Después de años odiándolo, ahora amo el buen tiempo. El sol, la luz, el cielo abierto y limpio. Y la estabilidad sobre todo. Hoy, por ejemplo, la presión atmosférica sobre este diminuto lugar del mundo había variado tanto respecto a la de ayer que he terminado mi jornada laboral a duras penas. La química de mi cerebro se rebelaba con todas sus fuerzas ante semejante agresión de la naturaleza, porque mi cerebro sólo quiere paz, ningún sobresalto. Y no era el único, mis compañeras también sentían el mismo dolor de cabeza, la perturbación de lo habitual. Tal vez sentimos estos cambios porque nuestro trabajo consiste sustancialmente en utilizar nuestra memoria y nuestra empatía hacia quien tenemos sentado al otro lado de la mesa.

Debo decir adiós, un triste y melancólico adiós, al mal tiempo que fue fuente de mi felicidad. Es algo tan extraño. Aunque, a fin de cuentas, qué no lo es.

jueves, 23 de febrero de 2017

Tanto

El nivel del río frente a mi casa descendió y ahora se precipita sin prisa hacia el futuro que nos espera a todos. El tiempo cruzó la frontera artificial que separa un día del siguiente y yo permanezco aquí, respirando y escribiendo. En realidad nada significa especialmente nada. Venimos y nos vamos, no hace falta ningún poeta que nos lo recuerde con bonitas palabras. Y a la vez sí, tanto.

martes, 21 de febrero de 2017

Puertas

Amo mi trabajo, pero si el mundo fuese únicamente un reflejo de lo que conozco, la vida se dividiría, no siempre justamente, entre las vidas que llegan y las vidas que desaparecen.

Hoy he atendido a una mujer francesa que conozco desde hace años. Su fuerte acento siempre me cautivó, pero hoy se trataba de algo muy distinto. A su marido español le habían diagnosticado en tres semanas un cáncer terminal. Le dije que lo sentía muchísimo y le tomé la mano. Su dolor y estupefacción invadieron mi cerebro de un modo que no puedo explicar. Ella lloró. Yo me lo impedí al precio que pago.

Andén

Salió del coche frente a la estación de autobuses después de darme un beso y un abrazo. En esta familia nunca hemos sido de despedirnos agitando la mano en el andén.

Ha estado una semana con nosotros. Mi princesa convertida en reina, mi niña convertida en una mujer. Tomé unos días de vacaciones para que por las mañanas no estuviera sola en casa.

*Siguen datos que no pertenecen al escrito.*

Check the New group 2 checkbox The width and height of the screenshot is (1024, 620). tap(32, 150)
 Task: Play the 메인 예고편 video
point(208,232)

Fuimos a caminar junto al canal a través del campo. Ella, fotógrafa desde que era muy pequeña, retrataba los campos de cebada, las encinas, los almendros abandonados, el romero, la superficie blanda y labrada. Me decía que allí en Noruega echaba mucho de menos este paisaje que también yo aprecio tanto: este paisaje suave y humanizado desde que romanos y árabes lo poblaron durante siglos, esta desconocida Toscana aragonesa de viñedos y olivos.

Ha sido una semana maravillosa junto a mi hija hablando sin ambages de cualquier tema: el amor, el desamor, nuestro pasado común, su futuro. La sorpresa de ver en ella cosas mías y de su madre, darme cuenta del resultado del éxito biológico del sexo entre personas de orígenes distintos.

Vino a casa con un septum en la nariz y estaba preciosa, me gustó mucho. Uno de los misterios de ser padre es contemplar el fruto, abrazar a una joven mujer que a menudo, por no decir siempre, es más inteligente y sensata que tú.

En nuestra familia nunca hemos sido de agitar la mano en el andén. Mi hija y yo nos hemos despedido con un beso y un abrazo, y después me he alejado de ella hasta la próxima ocasión.